×

Prerequisites

  • Have access to the cluster as a user with admin privileges. See Using RBAC to define and apply permissions.

  • Have a recent etcd backup in case your upgrade fails and you must restore your cluster to a previous state.

  • Ensure all Operators previously installed through Operator Lifecycle Manager (OLM) are updated to their latest version in their latest channel. Updating the Operators ensures they have a valid upgrade path when the default OperatorHub catalogs switch from the current minor version to the next during a cluster upgrade. See Upgrading installed Operators for more information.

  • Ensure that all machine config pools (MCPs) are running and not paused. Nodes associated with a paused MCP are skipped during the update process. You can pause the MCPs if you are performing a canary rollout update strategy.

  • If your cluster uses manually maintained credentials, ensure that the Cloud Credential Operator (CCO) is in an upgradeable state. For more information, see Upgrading clusters with manually maintained credentials for AWS, Azure, or GCP.

  • If your cluster uses manually maintained credentials with the AWS Secure Token Service (STS), obtain a copy of the ccoctl utility from the release image being upgraded to and use it to process any updated credentials. For more information, see Upgrading an OpenShift Container Platform cluster configured for manual mode with STS.

  • Ensure that you address all Upgradeable=False conditions so the cluster allows an upgrade to the next minor version. You can run the oc adm upgrade command for an output of all Upgradeable=False conditions and the condition reasoning to help you prepare for a minor version upgrade.

Using the unsupportedConfigOverrides section to modify the configuration of an Operator is unsupported and might block cluster upgrades. You must remove this setting before you can upgrade your cluster.

If you are running cluster monitoring with an attached PVC for Prometheus, you might experience OOM kills during cluster upgrade. When persistent storage is in use for Prometheus, Prometheus memory usage doubles during cluster upgrade and for several hours after upgrade is complete. To avoid the OOM kill issue, allow worker nodes with double the size of memory that was available prior to the upgrade. For example, if you are running monitoring on the minimum recommended nodes, which is 2 cores with 8 GB of RAM, increase memory to 16 GB. For more information, see BZ#1925061.

About the OpenShift Update Service

The OpenShift Update Service (OSUS) provides over-the-air updates to OKD, including Fedora CoreOS (FCOS). It provides a graph, or diagram, that contains the vertices of component Operators and the edges that connect them. The edges in the graph show which versions you can safely update to. The vertices are update payloads that specify the intended state of the managed cluster components.

The Cluster Version Operator (CVO) in your cluster checks with the OpenShift Update Service to see the valid updates and update paths based on current component versions and information in the graph. When you request an update, the CVO uses the release image for that update to upgrade your cluster. The release artifacts are hosted in Quay as container images.

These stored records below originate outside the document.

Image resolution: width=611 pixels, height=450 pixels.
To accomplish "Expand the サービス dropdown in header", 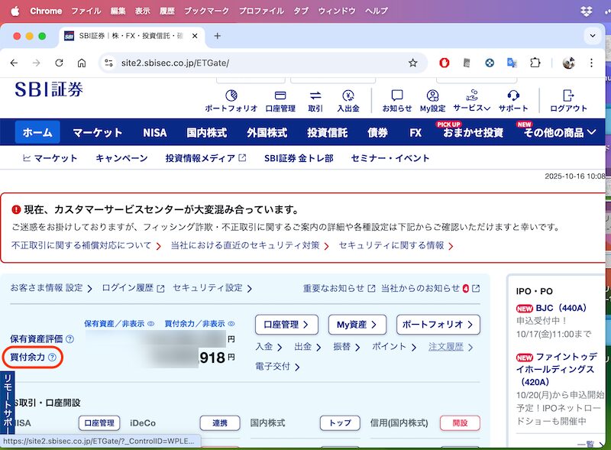I will 471,108.
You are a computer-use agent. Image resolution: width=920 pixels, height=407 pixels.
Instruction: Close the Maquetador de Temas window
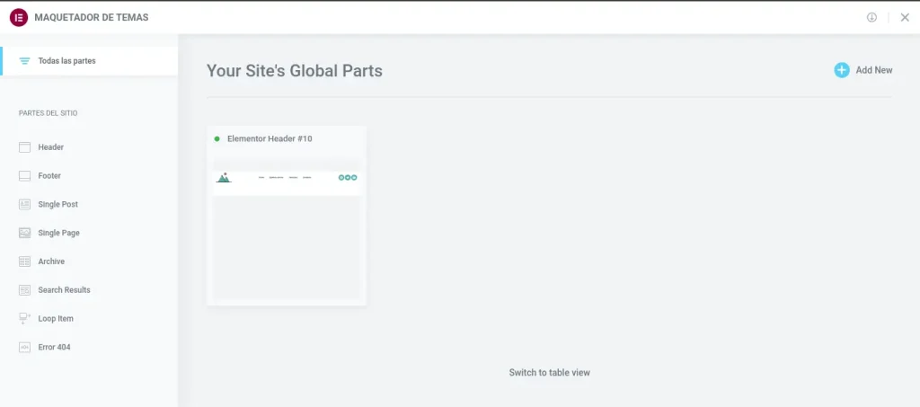(905, 17)

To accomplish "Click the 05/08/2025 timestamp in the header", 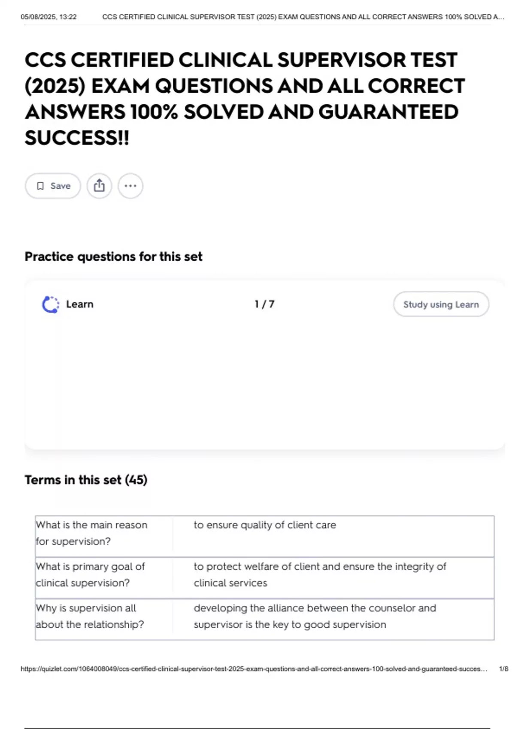I will pyautogui.click(x=48, y=17).
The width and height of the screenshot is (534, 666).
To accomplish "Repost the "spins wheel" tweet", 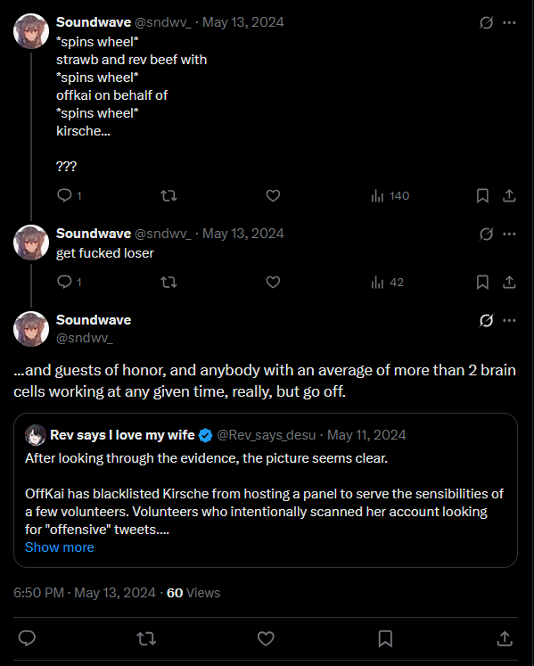I will [x=168, y=196].
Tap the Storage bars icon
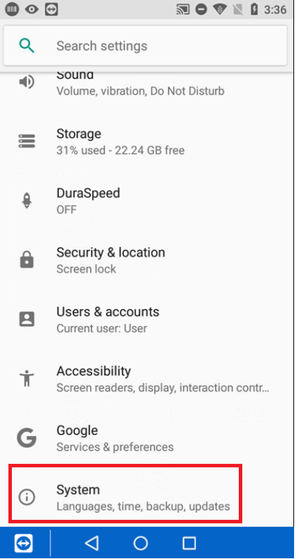This screenshot has width=299, height=559. point(27,141)
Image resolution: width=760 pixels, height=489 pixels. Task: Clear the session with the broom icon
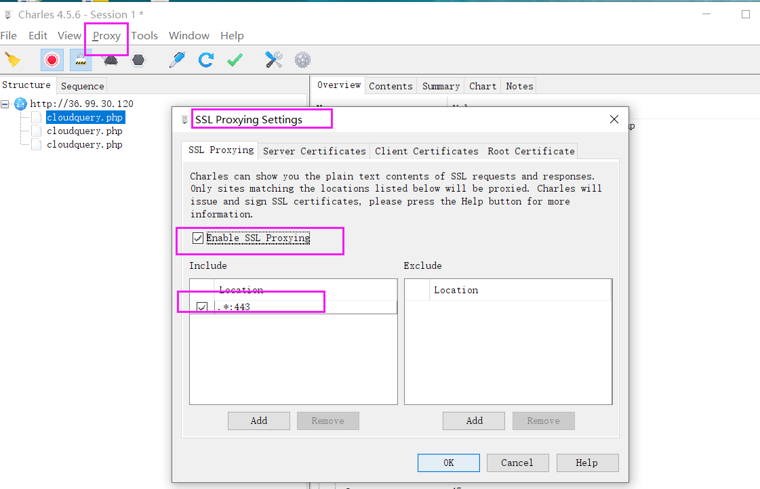click(12, 60)
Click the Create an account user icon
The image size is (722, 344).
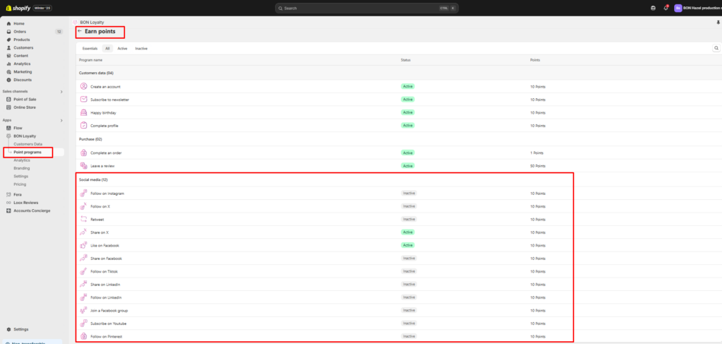[83, 86]
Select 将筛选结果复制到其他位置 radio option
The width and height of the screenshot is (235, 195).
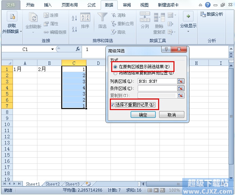tap(115, 73)
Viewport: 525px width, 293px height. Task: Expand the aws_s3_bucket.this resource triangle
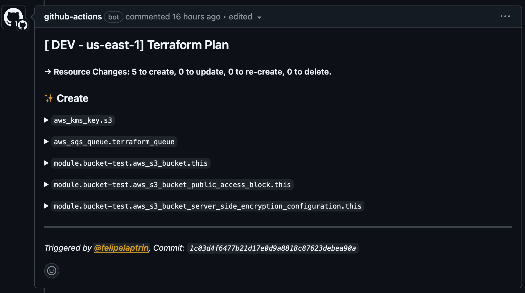[46, 163]
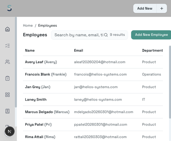Open the people employees sidebar icon
This screenshot has width=171, height=141.
[8, 62]
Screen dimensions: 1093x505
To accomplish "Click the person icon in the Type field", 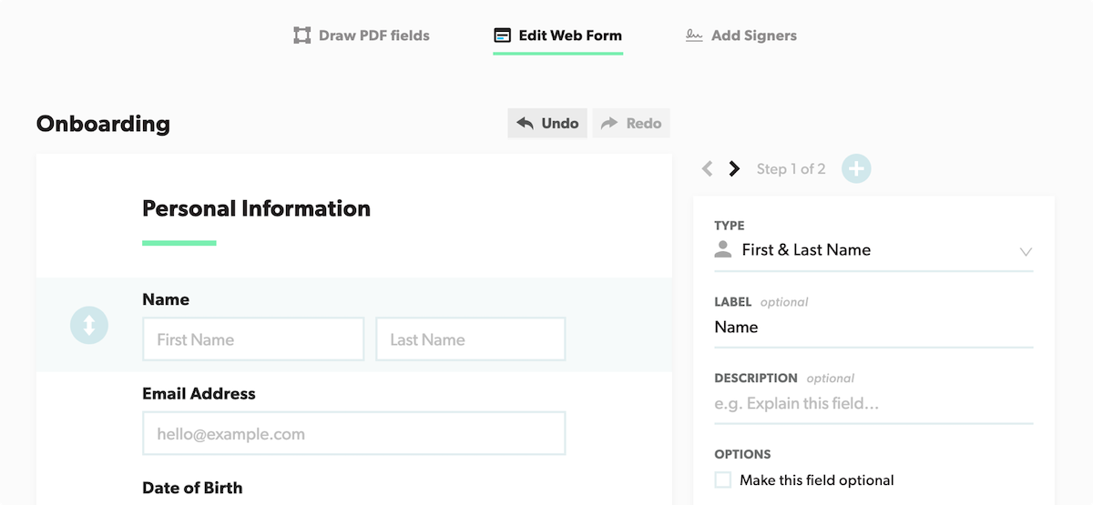I will [x=723, y=249].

To allow the OpenShift Update Service to provide only compatible updates, a release verification pipeline drives automation. Each release artifact is verified for compatibility with supported cloud platforms and system architectures, as well as other component packages. After the pipeline confirms the suitability of a release, the OpenShift Update Service notifies you that it is available.

The OpenShift Update Service displays all recommended updates for your current cluster. If an upgrade path is not recommended by the OpenShift Update Service, it might be because of a known issue with the update or the target release.

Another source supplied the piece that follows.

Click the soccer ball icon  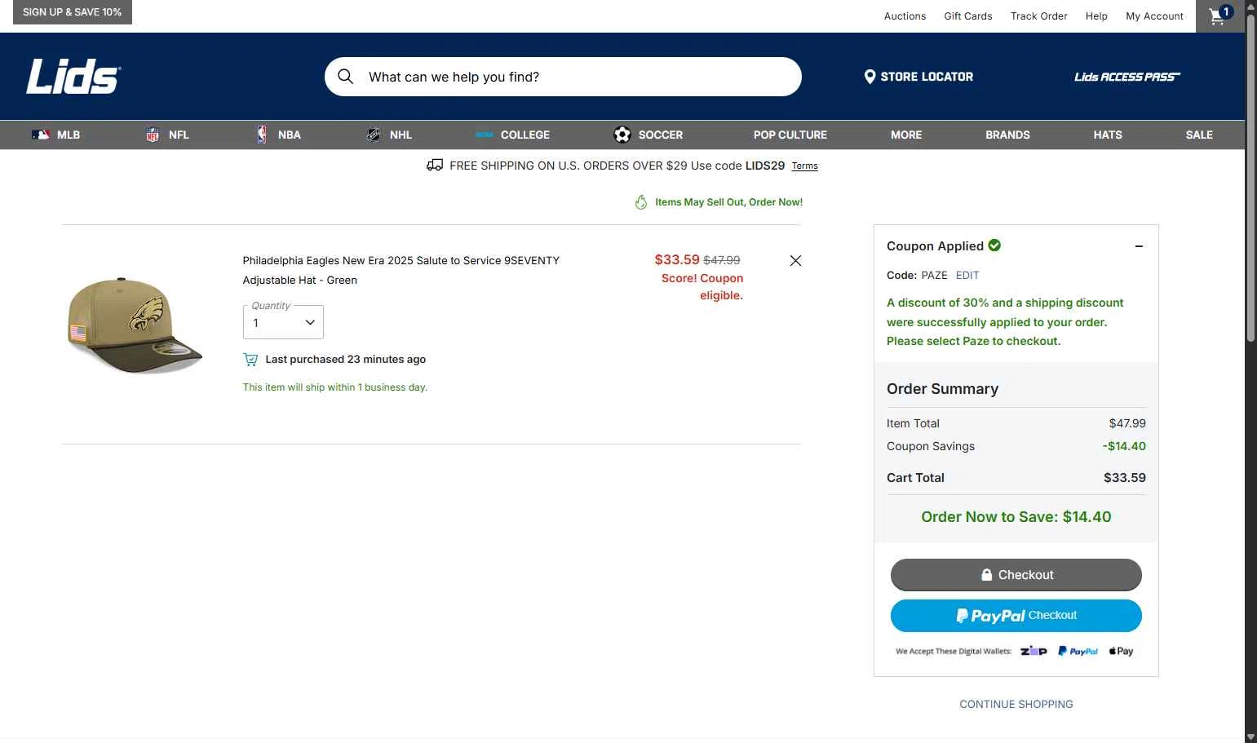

Two controllers run during continuous update mode. The first controller continuously updates the payload manifests, applies the manifests to the cluster, and outputs the controlled rollout status of the Operators to indicate whether they are available, upgrading, or failed. The second controller polls the OpenShift Update Service to determine if updates are available.

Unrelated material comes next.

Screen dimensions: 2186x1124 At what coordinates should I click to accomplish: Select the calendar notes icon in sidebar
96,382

Only upgrading to a newer version is supported. Reverting or rolling back your cluster to a previous version is not supported. If your upgrade fails, contact Red Hat support.

During the upgrade process, the Machine Config Operator (MCO) applies the new configuration to your cluster machines. The MCO cordons the number of nodes as specified by the maxUnavailable field on the machine configuration pool and marks them as unavailable. By default, this value is set to 1. The MCO then applies the new configuration and reboots the machine.

If you use Fedora machines as workers, the MCO does not update the kubelet because you must update the OpenShift API on the machines first.

With the specification for the new version applied to the old kubelet, the Fedora machine cannot return to the Ready state. You cannot complete the update until the machines are available. However, the maximum number of unavailable nodes is set to ensure that normal cluster operations can continue with that number of machines out of service.

The OpenShift Update Service is composed of an Operator and one or more application instances.

OKD upgrade channels and releases

In OKD 4.1, Red Hat introduced the concept of channels for recommending the appropriate release versions for cluster upgrades. By controlling the pace of upgrades, these upgrade channels allow you to choose an upgrade strategy. Upgrade channels are tied to a minor version of OKD. For instance, OKD 4.9 upgrade channels recommend upgrades to 4.9 and upgrades within 4.9. They also recommend upgrades within 4.8 and from 4.8 to 4.9, to allow clusters on 4.8 to eventually upgrade to 4.9. They do not recommend upgrades to 4.10 or later releases. This strategy ensures that administrators explicitly decide to upgrade to the next minor version of OKD.

Upgrade channels control only release selection and do not impact the version of the cluster that you install; the openshift-install binary file for a specific version of OKD always installs that version.

OKD 4 offers the following upgrade channel:

  • stable-4

stable-4 channel

Releases are added to the stable-4 channel after passing all tests.

You can use the stable-4 channel to upgrade from a previous minor version of OKD.

Upgrade version paths

OKD maintains an upgrade recommendation service that understands the version of OKD you have installed as well as the path to take within the channel you choose to get you to the next release.

You can imagine seeing the following in the stable-4 channel:

  • 4.0

  • 4.1

  • 4.3

  • 4.4

The service recommends only upgrades that have been tested and have no serious issues. It will not suggest updating to a version of OKD that contains known vulnerabilities. For example, if your cluster is on 4.1 and OKD suggests 4.4, then it is safe for you to update from 4.1 to 4.4. Do not rely on consecutive patch numbers. In this example, 4.2 is not and never was available in the channel.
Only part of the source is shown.